No vodka. Israel did not have potato. Israel sad.
Wait, is that a dick joke ? In the Bible ?!
Don’t need potato to make vodka. Grain or sugar beet work mighty fine.
Poop joke at 1st Kings 18:27.
Can you make Scotch out of a sugar beet? Chardonnay out of a potato? Is Everclear vodka?
Vodka doesn’t have to be made from potatoes. Various starches are perfectly traditional and workable.
According to James Bond, better vodka is made from grains.
Fleming’s a stupid asshole for messing with my cherished childhood known facts (such as that VODKA is something that Russians, and ONLY Russians make, and that they make it from POTATOES). I’d suggest raising him from the dead and assassinating him again, but I can’t in good conscience condone subjecting the world for even one day to someone who thinks sips can be long.

According to James Bond, better vodka is made from grains.
Yeah, but he thought you should make martinis with vodka, so what does he know?

Poop joke at 1st Kings 18:27.

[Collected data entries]
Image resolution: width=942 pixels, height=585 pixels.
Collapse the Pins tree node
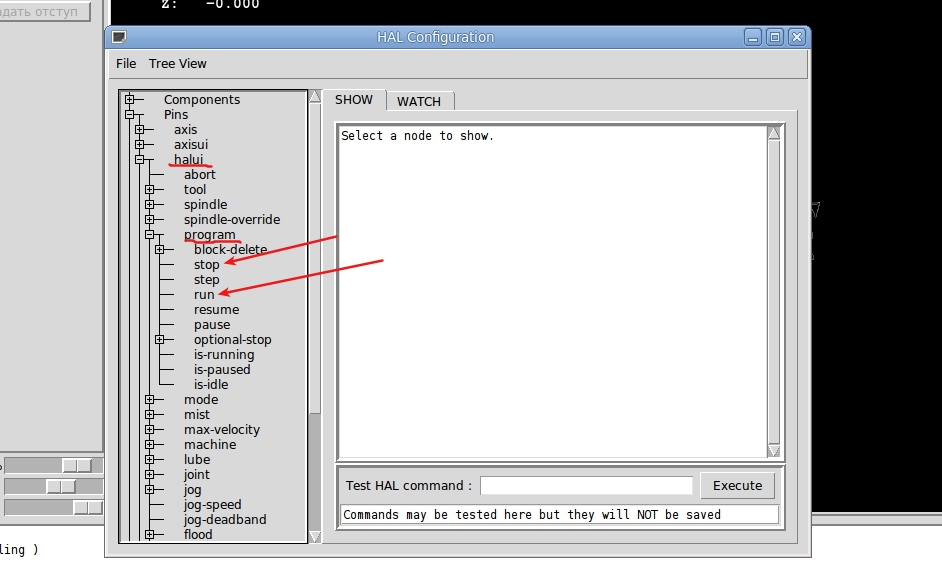click(130, 114)
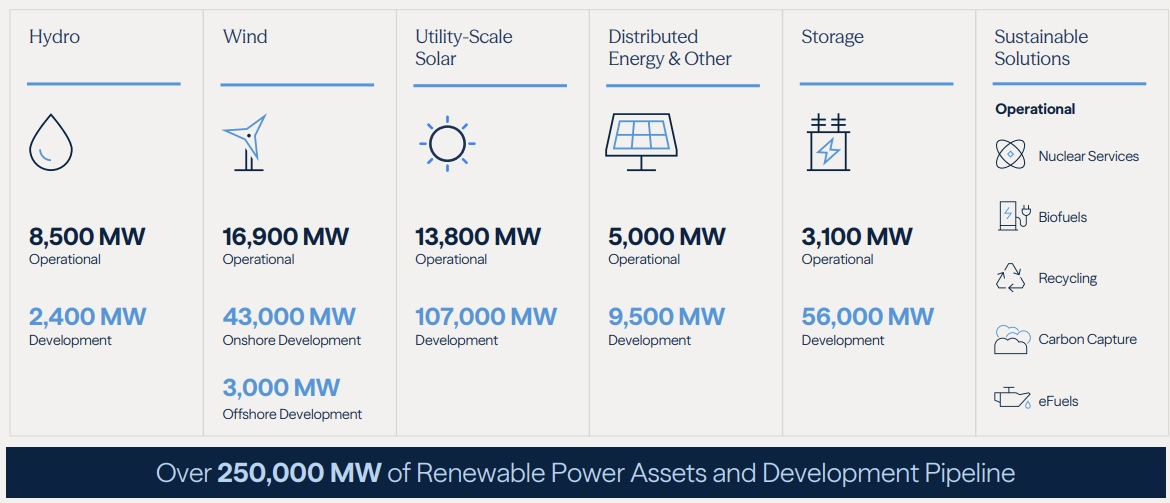Select the eFuels oil can icon

1013,399
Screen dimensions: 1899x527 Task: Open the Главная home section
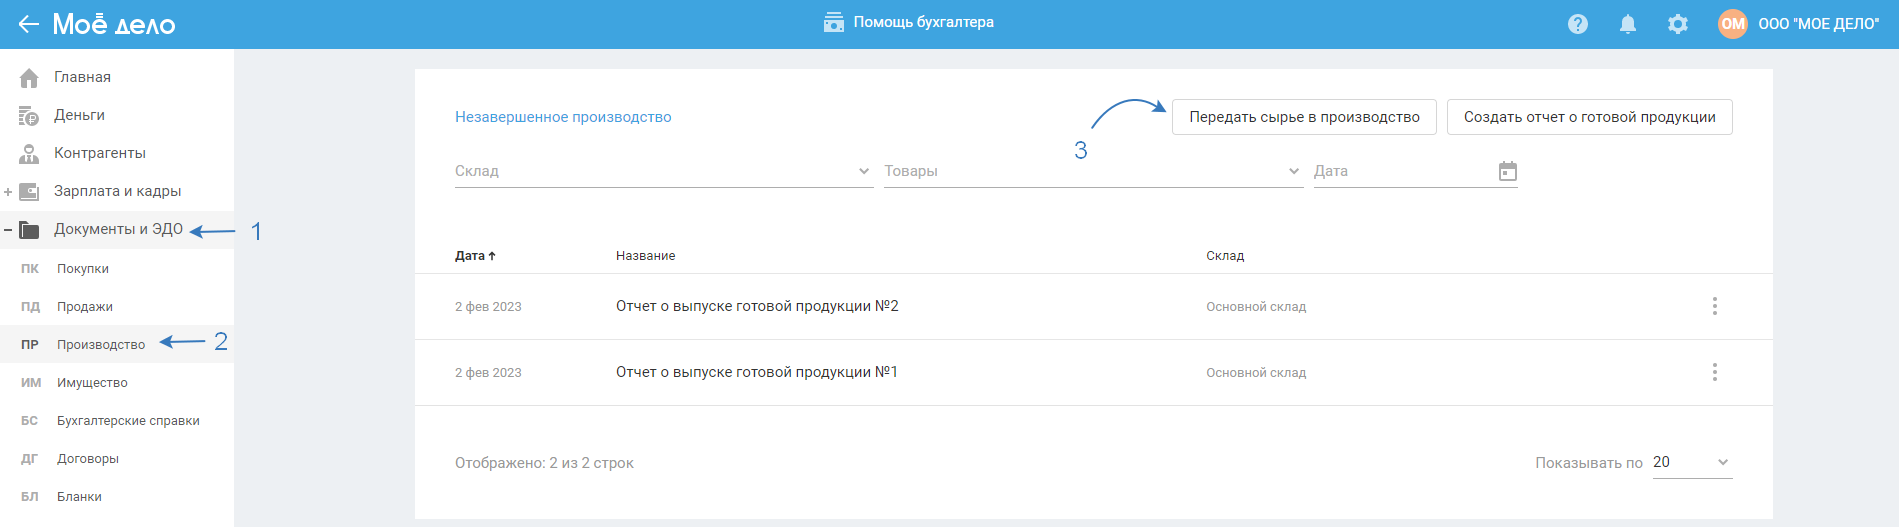[82, 77]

- **Task set**:
**a.** From the vodka comment thread, reproduce the passage starting with "No vodka. Israel" and going on through "traditional and workable.".
**b.** Answer these questions from the vodka comment thread:
(i) Besides potato, what two things does one commenter say work fine for making vodka?
(ii) Which Bible passage is cited for a poop joke?
(iii) According to James Bond, what is better vodka made from?

- **Numbered responses**:
**a.**
No vodka. Israel did not have potato. Israel sad.
Wait, is that a dick joke ? In the Bible ?!
Don’t need potato to make vodka. Grain or sugar beet work mighty fine.
Poop joke at 1st Kings 18:27.
Can you make Scotch out of a sugar beet? Chardonnay out of a potato? Is Everclear vodka?
Vodka doesn’t have to be made from potatoes. Various starches are perfectly traditional and workable.

**b.**
(i) Grain or sugar beet
(ii) 1st Kings 18:27
(iii) Grains